● Text under study:

+===+

Making use of link data is a good example of the first principle. It's also critical that Google does not use data unless it actually helps results. Its test-driven culture makes it easy to try out new ideas, to drive them into the product if they work, and to exclude them if they don't. It's also critical that the company pays close attention to what end users are trying to do, not just traditional measures of relevance. There is a huge amount of quality information flowing constantly from the end users to the developers who make critical technical decisions.

This approach doesn't translate to enterprise search because it puts the onus on enterprise customers, who expect the software to work like Google web search out of the box. Google does not expose its quality assurance tools and methods to end users. Many enterprise users expect the Google Search Appliance to magically solve their problems as soon as it is installed. It doesn't take long for them to see that reality is very different.

How does TopicTagger work?

TopicTagger is based on a psychological approach, trying to understand what users have in mind when they type a particular query against a particular set of documents. There is no single special algorithm, because there is no single way that people judge how valuable a document is to them.

Like Google, TopicTagger tries to connect the true desires of end users to the underlying technology of your search engine. As with Google, the key is provide the correct input data in way the engine can use effectively. But instead of hiring thousands of engineers, you can get great results for a small monthly fee.

TopicTagger automates the key parts of a consultative process that is usually time consuming and expensive. In many cases, this process isn't performed at all, because it's judged as too expensive. With TopicTagger, it becomes radically cost-effective to make your search engine work correctly for end users.

Ok, how does it really work?

As the name implies, the most important thing TopicTagger does is apply tags. These are the terms that your end users care the most about. TopicTagger helps the search engine understand which documents are actually good responses to these search terms. The tags are then incorporated into the search index via your normal indexing process.

Unlike human taggers, TopicTagger is extremely consistent in its labeling, and the tags are geared to maximize the effectiveness of search and browsing. TopicTagger can give far better results for a fraction of the cost of human tagging.

That sounds interesting, but I mainly use tags to help users browse, not search

Search and browsing are tightly related. TopicTagger helps with both.

+===+

● Recorded information:
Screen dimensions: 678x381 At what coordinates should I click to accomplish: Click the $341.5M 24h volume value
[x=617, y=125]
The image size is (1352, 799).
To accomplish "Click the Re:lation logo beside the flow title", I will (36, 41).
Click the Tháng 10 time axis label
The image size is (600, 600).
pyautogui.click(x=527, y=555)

+===+

Carry the text on TopicTagger and enterprise search forward, starting after its last sentence. The records have nothing to do with what is asked here.

● Expected answer:
When you make a browse page for a topic X, in a sense you are making the page a user would most like to see when they search on X. If you put a prominent link in your navigation to topic X, then users will tend to click on it rather than search. If they don't see what they want in the navigation, then they'll either click the closest topic they see, or they'll enter a search and try to get there directly.

In practice, it is hard to keep lots of topic pages manually consistent and up to date. Editors can be inconsistent in which tags they apply, and how many they put on each article. When you add a new tag, it is a lot of work to manually go back and tag relevant content. When you import content in bulk, it can be very expensive and time-consuming to tag it all by hand. You can use TopicTagger to automatically create or supplement topic pages in real time, at a fraction of the expense.

Content creators usually have more work than they can handle – they have other things to do than study long lists of tags, and then think long and hard about which should be applied to a given article. TopicTagger frees up your editors for more useful work. It gives consistent results that work well with your search engine and enhance end-user browsing.

Can you help me with SEO and SEM?

Yes! The point of driving users to your site is to keep them there. TopicTagger is a great tool to create and/or supplement landing pages to absorb traffic from search engines. You only get one chance to make a first impression. With TopicTagger, you can be that the user's first experience will be a page with all the most relevant, up-to-date content for the search that brought them to your site.